> **Exercise**
Output each record exactly as given. Leave out every picture.

── Exercise inputs

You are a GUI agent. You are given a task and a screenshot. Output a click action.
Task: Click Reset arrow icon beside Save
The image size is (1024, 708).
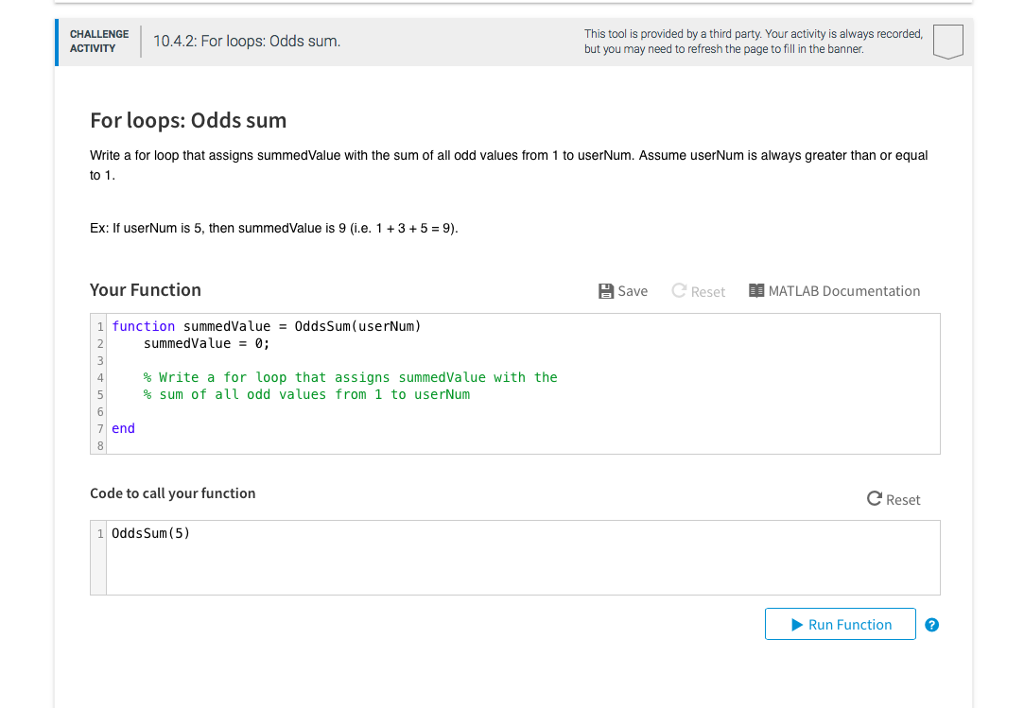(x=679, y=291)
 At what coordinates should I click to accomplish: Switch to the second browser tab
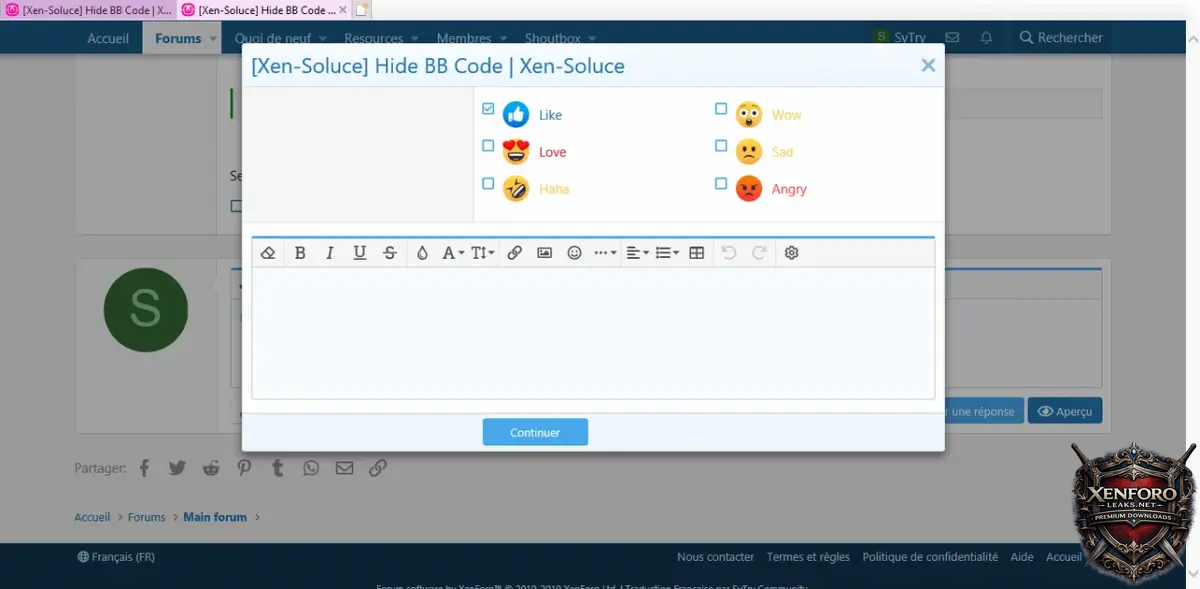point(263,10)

────

> **Your response**
You are a GUI agent. You are given a task and a screenshot. Output a click action.
Task: Click Reset arrow icon beside Save
The image size is (1024, 708).
(x=679, y=291)
 At what coordinates should I click to accomplish: Switch to the second browser tab
point(263,10)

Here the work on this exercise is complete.